=== Begin Enclosure ===

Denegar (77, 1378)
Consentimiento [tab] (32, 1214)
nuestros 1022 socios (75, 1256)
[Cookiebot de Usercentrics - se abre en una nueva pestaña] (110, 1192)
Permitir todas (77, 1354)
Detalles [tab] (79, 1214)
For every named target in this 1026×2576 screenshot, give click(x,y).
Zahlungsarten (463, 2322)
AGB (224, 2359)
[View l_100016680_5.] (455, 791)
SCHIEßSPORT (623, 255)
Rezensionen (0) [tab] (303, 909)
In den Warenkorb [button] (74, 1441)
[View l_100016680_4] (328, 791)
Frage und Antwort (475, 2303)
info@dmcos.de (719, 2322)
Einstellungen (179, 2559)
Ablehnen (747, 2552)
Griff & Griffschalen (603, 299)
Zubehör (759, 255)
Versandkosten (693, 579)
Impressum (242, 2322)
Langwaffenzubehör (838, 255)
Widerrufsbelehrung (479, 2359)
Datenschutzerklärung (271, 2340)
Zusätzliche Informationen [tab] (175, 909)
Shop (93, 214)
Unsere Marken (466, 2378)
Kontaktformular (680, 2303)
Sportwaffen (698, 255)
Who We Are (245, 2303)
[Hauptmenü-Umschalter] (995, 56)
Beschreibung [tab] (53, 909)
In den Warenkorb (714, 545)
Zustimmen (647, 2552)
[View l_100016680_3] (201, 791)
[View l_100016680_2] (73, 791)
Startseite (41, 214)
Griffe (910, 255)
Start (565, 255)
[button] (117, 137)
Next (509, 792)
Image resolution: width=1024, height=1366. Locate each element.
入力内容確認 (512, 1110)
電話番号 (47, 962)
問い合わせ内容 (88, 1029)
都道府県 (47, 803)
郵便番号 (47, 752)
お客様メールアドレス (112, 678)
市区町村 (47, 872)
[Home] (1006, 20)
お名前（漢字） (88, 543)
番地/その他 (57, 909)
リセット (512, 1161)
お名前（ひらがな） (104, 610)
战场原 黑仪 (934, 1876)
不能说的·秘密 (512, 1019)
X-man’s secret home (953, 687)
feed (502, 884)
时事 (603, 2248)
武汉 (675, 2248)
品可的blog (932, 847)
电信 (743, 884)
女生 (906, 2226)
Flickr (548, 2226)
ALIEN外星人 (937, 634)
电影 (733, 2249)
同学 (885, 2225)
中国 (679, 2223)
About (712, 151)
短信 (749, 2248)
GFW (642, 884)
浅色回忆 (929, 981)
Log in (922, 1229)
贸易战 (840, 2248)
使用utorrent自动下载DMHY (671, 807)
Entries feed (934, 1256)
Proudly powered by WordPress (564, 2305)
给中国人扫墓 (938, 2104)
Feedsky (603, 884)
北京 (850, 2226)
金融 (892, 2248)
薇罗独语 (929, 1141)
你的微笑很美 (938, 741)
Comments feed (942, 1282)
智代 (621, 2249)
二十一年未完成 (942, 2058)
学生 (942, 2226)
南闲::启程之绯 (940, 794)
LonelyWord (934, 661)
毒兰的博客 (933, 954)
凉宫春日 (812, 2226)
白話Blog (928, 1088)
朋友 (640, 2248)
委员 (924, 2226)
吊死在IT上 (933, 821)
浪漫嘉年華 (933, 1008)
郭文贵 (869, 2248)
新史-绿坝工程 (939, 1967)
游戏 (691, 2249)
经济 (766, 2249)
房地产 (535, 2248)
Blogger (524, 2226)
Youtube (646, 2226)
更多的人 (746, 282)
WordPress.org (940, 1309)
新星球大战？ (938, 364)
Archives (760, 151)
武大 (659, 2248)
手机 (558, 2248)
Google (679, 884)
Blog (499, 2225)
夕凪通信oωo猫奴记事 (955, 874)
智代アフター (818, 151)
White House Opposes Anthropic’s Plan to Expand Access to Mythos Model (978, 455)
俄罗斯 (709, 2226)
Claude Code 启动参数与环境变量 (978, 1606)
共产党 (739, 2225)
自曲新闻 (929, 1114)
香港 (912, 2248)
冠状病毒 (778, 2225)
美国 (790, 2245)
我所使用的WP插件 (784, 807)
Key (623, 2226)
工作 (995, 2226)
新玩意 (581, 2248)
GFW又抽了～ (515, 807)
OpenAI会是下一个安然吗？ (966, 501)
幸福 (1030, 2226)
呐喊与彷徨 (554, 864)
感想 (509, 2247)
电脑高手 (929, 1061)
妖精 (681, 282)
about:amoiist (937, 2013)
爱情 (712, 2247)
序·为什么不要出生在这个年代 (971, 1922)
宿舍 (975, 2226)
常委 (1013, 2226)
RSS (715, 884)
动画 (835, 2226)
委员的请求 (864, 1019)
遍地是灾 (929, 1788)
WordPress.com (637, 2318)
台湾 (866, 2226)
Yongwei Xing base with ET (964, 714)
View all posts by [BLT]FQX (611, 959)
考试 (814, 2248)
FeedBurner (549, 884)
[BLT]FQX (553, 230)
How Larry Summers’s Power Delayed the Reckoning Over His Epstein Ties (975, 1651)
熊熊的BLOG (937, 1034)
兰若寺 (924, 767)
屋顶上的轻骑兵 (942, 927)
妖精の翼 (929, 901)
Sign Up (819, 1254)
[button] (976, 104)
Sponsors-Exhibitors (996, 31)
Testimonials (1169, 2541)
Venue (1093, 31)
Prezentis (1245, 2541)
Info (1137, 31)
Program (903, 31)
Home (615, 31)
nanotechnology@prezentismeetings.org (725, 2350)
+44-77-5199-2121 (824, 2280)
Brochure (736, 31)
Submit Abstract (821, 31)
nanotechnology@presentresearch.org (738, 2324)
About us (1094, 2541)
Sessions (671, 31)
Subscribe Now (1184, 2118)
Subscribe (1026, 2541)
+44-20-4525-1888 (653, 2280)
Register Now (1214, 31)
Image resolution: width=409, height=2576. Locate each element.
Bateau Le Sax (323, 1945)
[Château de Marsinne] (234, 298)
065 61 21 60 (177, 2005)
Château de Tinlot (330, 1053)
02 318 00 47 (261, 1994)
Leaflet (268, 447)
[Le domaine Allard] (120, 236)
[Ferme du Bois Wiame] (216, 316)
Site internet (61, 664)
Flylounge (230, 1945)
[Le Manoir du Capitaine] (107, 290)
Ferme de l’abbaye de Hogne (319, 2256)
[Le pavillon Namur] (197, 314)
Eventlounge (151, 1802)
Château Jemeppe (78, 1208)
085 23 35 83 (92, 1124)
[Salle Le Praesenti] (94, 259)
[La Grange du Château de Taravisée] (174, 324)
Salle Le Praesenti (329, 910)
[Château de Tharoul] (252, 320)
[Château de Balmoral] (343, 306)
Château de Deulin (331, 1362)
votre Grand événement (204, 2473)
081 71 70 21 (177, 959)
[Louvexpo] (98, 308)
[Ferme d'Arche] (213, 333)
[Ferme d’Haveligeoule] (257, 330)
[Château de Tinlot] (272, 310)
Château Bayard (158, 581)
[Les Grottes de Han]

=== End Enclosure ===

Task description
The output should be exactly the lines above from the line containing "Blog (499, 2225)" to the line containing "[BLT]FQX (553, 230)", inclusive, with no other lines.

Exercise response
Blog (499, 2225)
夕凪通信oωo猫奴记事 (955, 874)
智代アフター (818, 151)
White House Opposes Anthropic’s Plan to Expand Access to Mythos Model (978, 455)
俄罗斯 (709, 2226)
Claude Code 启动参数与环境变量 (978, 1606)
共产党 (739, 2225)
自曲新闻 (929, 1114)
香港 (912, 2248)
冠状病毒 (778, 2225)
美国 (790, 2245)
我所使用的WP插件 (784, 807)
Key (623, 2226)
工作 (995, 2226)
新玩意 (581, 2248)
GFW又抽了～ (515, 807)
OpenAI会是下一个安然吗？ (966, 501)
幸福 (1030, 2226)
呐喊与彷徨 (554, 864)
感想 (509, 2247)
电脑高手 (929, 1061)
妖精 (681, 282)
about:amoiist (937, 2013)
爱情 (712, 2247)
序·为什么不要出生在这个年代 (971, 1922)
宿舍 (975, 2226)
常委 (1013, 2226)
RSS (715, 884)
动画 (835, 2226)
委员的请求 (864, 1019)
遍地是灾 (929, 1788)
WordPress.com (637, 2318)
台湾 (866, 2226)
Yongwei Xing base with ET (964, 714)
View all posts by [BLT]FQX (611, 959)
考试 (814, 2248)
FeedBurner (549, 884)
[BLT]FQX (553, 230)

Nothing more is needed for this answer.